In 2002, when I was a sophomore at St. John Fisher College, I came home one Friday night from the bar heavily intoxicated. Showing off to my friends and new girlfriend, I set off a fire extinguisher in my dorm hallway. There was major damage. That moment of epic stupidity cost me not only my residency privileges at Fisher but over 200 hours of community service (time spent mainly washing dishes and making waffles in the dining hall).
I will always regret the way my actions caused so much harm to a college that I admire and benefited from. In retrospect I am eternally grateful that SJFC exercised mercy by not expelling me. As a result of their leniency, I went on to graduate with a B.A. in 2004, attain two master’s degrees, and work within several colleges and universities as an adjunct and community organizer. Who knows where my life would be today if I was simply kicked out under a heavy cloud of shame. Given a second chance, I not only salvaged an opportunity to earn a degree, I also learned several important lessons about making amends, the perils of heavy drinking, and the power of restorative justice.
Yet there is something about my experience that has always made me ask a very hard question: What if I was black? And what if I did not belong to the school’s heralded First Generation Scholarship program? What if I was not friends with the daughter of Fisher’s Chief of Security? Would I have been treated any differently if I was a student of color without favored status? It’s been 16 years since I made that mistake, but I still look back and wonder what role my white privilege played in keeping me from going to jail, paying a heavy fine, or getting expelled.
Needless to say, these questions were still fresh when I first heard about the two SJFC students accused of vandalizing a Frederick Douglass statue in downtown Rochester. One witness claims that the students were using racial slurs as they dismantled the statue and carried it down the street, a charge the young men adamantly deny.
In my estimation, the College’s response was both swift and severe. Both students have been suspended while the case is being reviewed, and the SJFC president condemned their actions in the strongest terms. Even Mayor Lovely Warren weighed in, stating: “The vandalism and theft of the Frederick Douglass statue on Tracy Street is a sad event that demonstrates remarkable disrespect for the citizens of Rochester, especially those who have worked so hard to celebrate the legacy of Douglass during the 200th anniversary of his birth.”
As with my own case, the fact that these two students are white matters, especially when viewed in the context of Fisher’s ongoing problem with diversity. According to College Factual, an organization that obtains their data from the Integrated Postsecondary Education Data System (IPEDS) and the National Center for Education Statistics, St. John Fisher’s faculty is 85.5% white. Just 5% of the faculty is African- American. 84% of the undergraduate student population is white. Only 3.8% of the students are African- American. Not surprisingly, the college is ranked 1,964 in ethnic diversity nationwide with a student body composition that is below the national average.
To claim that the school has no responsibility in this matter is not only unfair to the community that was targeted by this act of vandalism, it also forfeits an opportunity to challenge Fisher to be better at diversity training, hiring faculty of color, diversifying the curriculum, and being more transparent about race relations on campus.
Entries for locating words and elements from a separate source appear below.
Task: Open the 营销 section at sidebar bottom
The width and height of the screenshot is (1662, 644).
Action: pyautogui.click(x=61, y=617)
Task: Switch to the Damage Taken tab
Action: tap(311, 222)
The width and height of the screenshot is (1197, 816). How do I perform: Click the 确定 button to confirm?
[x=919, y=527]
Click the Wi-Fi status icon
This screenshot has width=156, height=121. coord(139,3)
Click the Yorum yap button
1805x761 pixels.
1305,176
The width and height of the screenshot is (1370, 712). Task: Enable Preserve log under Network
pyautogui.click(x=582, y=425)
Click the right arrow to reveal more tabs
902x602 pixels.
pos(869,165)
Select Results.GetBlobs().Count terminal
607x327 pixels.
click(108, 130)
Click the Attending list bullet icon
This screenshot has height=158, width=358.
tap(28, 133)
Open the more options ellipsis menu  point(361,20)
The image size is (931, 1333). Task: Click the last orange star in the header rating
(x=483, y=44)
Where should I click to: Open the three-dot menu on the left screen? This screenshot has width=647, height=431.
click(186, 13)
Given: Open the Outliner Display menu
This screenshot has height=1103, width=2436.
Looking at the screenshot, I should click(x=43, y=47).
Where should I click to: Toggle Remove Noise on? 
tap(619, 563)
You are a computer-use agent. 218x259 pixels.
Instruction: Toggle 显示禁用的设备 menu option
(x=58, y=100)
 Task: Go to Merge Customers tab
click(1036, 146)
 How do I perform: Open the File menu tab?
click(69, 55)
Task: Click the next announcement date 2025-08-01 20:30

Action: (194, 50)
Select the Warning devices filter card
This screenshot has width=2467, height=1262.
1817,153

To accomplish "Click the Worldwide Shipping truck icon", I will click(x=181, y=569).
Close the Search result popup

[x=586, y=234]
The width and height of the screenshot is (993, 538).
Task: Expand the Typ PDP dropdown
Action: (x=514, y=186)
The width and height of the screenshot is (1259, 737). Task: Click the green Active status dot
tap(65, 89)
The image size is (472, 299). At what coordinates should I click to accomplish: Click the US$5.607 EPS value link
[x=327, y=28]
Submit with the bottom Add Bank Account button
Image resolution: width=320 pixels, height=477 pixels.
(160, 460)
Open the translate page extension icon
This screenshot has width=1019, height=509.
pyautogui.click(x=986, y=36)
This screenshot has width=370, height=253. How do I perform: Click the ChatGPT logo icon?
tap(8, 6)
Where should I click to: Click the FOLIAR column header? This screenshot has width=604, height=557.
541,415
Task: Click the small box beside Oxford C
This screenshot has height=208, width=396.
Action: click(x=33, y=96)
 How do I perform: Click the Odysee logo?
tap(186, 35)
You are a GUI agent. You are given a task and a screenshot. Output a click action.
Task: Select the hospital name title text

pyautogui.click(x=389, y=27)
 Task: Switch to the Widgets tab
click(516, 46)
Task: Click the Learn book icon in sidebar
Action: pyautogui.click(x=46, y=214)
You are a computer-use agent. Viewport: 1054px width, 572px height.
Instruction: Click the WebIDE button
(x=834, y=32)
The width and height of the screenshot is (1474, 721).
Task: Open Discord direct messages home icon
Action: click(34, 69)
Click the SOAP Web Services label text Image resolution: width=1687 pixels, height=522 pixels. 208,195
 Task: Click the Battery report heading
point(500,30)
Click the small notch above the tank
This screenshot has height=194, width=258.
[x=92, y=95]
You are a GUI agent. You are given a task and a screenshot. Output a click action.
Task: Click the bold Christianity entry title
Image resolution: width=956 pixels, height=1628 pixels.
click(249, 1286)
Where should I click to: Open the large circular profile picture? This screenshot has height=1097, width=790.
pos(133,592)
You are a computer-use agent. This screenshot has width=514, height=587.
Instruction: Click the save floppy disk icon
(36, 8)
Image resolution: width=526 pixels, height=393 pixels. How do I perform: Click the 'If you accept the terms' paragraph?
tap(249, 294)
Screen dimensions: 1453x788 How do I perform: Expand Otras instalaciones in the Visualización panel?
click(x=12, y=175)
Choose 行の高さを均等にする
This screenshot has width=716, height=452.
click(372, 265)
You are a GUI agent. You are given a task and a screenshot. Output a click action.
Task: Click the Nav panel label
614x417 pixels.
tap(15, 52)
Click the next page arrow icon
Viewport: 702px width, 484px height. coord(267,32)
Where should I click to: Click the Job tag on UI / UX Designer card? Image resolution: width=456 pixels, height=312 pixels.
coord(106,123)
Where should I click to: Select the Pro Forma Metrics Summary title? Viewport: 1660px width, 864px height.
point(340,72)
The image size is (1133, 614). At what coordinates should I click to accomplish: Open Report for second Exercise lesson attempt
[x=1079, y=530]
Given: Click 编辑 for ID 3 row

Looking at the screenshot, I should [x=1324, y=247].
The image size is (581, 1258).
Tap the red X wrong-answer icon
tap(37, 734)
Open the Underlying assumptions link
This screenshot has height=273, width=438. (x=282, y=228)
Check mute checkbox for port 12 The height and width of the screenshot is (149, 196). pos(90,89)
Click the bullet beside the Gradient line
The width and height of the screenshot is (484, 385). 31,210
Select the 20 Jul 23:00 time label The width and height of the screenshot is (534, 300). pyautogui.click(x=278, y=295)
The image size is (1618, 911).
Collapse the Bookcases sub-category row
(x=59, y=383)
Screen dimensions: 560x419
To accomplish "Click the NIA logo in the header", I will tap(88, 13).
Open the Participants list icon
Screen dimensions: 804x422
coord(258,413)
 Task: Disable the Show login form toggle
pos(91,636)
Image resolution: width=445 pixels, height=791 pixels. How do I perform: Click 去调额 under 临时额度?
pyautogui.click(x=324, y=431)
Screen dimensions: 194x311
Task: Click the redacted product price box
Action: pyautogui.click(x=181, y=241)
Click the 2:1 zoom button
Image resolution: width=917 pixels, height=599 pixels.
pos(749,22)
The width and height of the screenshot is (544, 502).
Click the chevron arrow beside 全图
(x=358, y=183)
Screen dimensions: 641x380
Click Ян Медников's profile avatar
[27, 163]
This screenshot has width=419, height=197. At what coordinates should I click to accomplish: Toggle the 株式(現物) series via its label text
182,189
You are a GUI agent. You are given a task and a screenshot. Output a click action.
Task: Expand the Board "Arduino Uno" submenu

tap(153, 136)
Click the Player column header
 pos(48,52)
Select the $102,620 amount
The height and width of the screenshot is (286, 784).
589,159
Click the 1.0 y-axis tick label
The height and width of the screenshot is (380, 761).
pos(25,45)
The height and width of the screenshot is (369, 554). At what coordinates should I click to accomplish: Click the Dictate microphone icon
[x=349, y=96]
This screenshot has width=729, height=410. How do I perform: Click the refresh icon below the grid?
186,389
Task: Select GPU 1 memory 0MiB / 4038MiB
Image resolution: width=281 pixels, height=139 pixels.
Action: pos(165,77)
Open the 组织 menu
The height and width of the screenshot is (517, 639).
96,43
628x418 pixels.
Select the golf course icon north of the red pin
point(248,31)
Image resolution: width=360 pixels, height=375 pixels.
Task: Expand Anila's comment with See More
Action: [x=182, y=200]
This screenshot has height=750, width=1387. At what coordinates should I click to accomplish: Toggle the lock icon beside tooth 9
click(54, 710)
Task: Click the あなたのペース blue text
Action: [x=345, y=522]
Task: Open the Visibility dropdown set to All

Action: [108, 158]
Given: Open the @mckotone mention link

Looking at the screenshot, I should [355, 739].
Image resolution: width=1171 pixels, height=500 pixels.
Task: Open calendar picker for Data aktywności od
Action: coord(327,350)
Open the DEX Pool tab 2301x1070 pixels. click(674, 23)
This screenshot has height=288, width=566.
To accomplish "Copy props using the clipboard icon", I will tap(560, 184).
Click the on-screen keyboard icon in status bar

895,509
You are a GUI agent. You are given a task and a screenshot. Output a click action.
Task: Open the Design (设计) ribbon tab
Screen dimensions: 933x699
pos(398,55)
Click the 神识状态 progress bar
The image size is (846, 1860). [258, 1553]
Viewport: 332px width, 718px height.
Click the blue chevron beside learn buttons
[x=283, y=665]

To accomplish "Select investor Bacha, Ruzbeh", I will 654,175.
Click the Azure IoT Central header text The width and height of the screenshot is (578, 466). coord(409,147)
To my knowledge, no outside group has ever completed a full investigation into how many racial incidents occur on and off campus that involve Fisher students. Who is reporting these racial incidents and how are they being handled? Although I do not want to see their heads taken off- and I am certainly not one to cast stones- asking these difficult questions about SJFC is necessary.
Not surprisingly I have received push back for expressing these views in other forums. One commentator called my viewpoint illogical and motivated by a personal and political agenda. Another pundit went further, calling me “laughably self-righteous and a sanctimonious windbag.” That same person wrote: “Why is it that this incident can’t be as simple as it appears to be? Namely nothing more than a couple of cretins getting liquored up (as college students have been doing in this country since colonial days) and then going out and doing something REALLY stupid (as college students have also been doing in America since colonial days). Why must we make either a literal federal case out of it by trying to label the actions of these drunks a hate crime, or else blaming St. John Fisher because one dark night two of their students were too bombed to recognize the subject of their vandalism as a statue of Frederick Douglass”?
Fair enough. But I still believe SJFC has much more responsibility than these comments suggest. As Frederick Douglass once said, “those who profess to favor freedom, and yet depreciate agitation, are men who want crops without plowing up the ground.”
It’s time to start plowing up the ground. If someone truly believes that there is no institutional racism at Fisher, I want them to answer the following question: What if the students were not white football players? Imagine instead that they were two black students with corn-rolls and tattoos. Imagine that they were coming from a club in the 19th Ward rather than a bar on East Ave. Imagine that the two black students destroyed a statue of Susan B. Anthony instead of Frederick Douglass. Imagine that the two black students were using misogynistic language while they were doing it. Imagine that they were from Philadelphia or the Bronx rather than Upstate New York. If this were the case, would the students be expelled or suspended?